PERSONAL ESSAY

"The Sopranos" helped save my sweet mom's life

I will never forget the first time I heard my 80-year-old mother say, "Someone’s gonna get whacked tonight!"

Published February 19, 2024 1:29PM (EST)

Author's mother and actors Michael Imperioli, Jmaes Gandolfini, Tony Siroco & Steve Van Zandt from HBO cable TV series The Sopranos. (Photo illustration by Salon/Photo courtesy of Barbara Neal Varma/Getty Images)
Author's mother and actors Michael Imperioli, Jmaes Gandolfini, Tony Siroco & Steve Van Zandt from HBO cable TV series The Sopranos. (Photo illustration by Salon/Photo courtesy of Barbara Neal Varma/Getty Images)

"The Sopranos" turned 25 this year, stirring memories of the groundbreaking HBO series that made fictional mob boss Tony Soprano, played by the late James Gandolfini, a TV icon. I know I’ll never forget the very first time I heard “Someone’s gonna get whacked tonight!” Especially since it came from my sweet 80-year-old mom. 

I pressed the phone closer to my ear. “What’d you say, Mom?”

“Someone’s gonna get whacked tonight. On 'The Sopranos.' It’s a little gruesome,” she confessed, "but they really pull you in.”

I’m not sure what surprised me more: My own mother going gangster, or the sudden excitement in her voice.

“Wait, where are you seeing 'The Sopranos'?” 

“On TV. It comes on after 'The View.'”

It was a bit disconcerting to think my normally soft-spoken mommy was watching a show I thought too violent to watch myself. 

“And you’re OK watching it?” I asked.

“I have to close my eyes sometimes. Have you seen it? It’s getting real good. I think Christopher’s going to make his bones tonight.”

Looking back, I credit the show with contributing to the extended length and quality of my mom’s life after what would’ve presumably been a debilitating diagnosis.

Stored data entries

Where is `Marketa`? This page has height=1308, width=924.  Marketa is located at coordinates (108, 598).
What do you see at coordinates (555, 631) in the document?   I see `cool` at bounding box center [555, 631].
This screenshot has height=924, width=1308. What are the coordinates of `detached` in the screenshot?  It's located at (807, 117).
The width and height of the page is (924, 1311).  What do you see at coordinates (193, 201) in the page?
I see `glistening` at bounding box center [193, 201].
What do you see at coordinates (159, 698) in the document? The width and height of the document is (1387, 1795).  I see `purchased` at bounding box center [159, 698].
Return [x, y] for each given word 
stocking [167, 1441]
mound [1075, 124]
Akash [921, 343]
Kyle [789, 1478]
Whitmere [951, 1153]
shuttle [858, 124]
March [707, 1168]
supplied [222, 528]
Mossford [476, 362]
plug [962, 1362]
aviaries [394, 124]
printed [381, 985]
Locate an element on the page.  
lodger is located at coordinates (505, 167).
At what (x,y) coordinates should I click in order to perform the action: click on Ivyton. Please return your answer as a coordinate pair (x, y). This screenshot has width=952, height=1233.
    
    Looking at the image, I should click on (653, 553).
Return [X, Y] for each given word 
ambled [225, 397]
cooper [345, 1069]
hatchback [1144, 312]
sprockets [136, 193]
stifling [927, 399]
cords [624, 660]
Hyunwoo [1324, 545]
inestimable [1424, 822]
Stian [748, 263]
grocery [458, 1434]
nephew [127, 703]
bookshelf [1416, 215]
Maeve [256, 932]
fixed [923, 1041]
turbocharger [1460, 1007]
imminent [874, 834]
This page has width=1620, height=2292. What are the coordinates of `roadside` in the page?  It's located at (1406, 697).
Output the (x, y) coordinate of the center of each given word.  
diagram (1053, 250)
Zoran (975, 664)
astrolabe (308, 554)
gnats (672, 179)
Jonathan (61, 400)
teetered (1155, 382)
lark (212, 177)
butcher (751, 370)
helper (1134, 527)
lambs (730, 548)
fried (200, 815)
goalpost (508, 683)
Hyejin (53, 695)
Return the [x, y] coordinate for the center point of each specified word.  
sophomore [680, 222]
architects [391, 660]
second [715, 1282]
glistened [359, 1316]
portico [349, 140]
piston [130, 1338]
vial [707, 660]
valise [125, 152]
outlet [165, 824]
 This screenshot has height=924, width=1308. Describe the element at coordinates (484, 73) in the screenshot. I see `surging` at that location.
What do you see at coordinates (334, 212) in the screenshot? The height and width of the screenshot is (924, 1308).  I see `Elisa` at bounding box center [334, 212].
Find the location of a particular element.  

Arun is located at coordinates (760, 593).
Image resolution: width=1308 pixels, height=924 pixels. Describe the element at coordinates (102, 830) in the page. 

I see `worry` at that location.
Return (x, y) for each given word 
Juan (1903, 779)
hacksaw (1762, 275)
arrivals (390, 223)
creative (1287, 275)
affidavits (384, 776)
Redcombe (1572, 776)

__TASKS TO COMPLETE__
1. State whether each statement agrees with the essay. Answer yes or no, and quote the words of the essay that decide it.
(a) The author's mother was 80 years old when the author first heard her say the line about someone getting whacked.
(b) The author regularly watched "The Sopranos."
(c) The mother said "The Sopranos" came on after "The View."
2. According to the essay, who played the fictional mob boss Tony Soprano?
3. Transcribe the essay's words between "PERSONAL ESSAY" and "2024 1:29PM (EST)", inclusive.
The rows are separate material and do not belong to the essay.

__TASK-BY-TASK ANSWERS__
1.
(a) Yes: "my sweet 80-year-old mom"
(b) No: "a show I thought too violent to watch myself"
(c) Yes: "It comes on after 'The View.'"

2. The late James Gandolfini played Tony Soprano.

3.
PERSONAL ESSAY

"The Sopranos" helped save my sweet mom's life

I will never forget the first time I heard my 80-year-old mother say, "Someone’s gonna get whacked tonight!"

Published February 19, 2024 1:29PM (EST)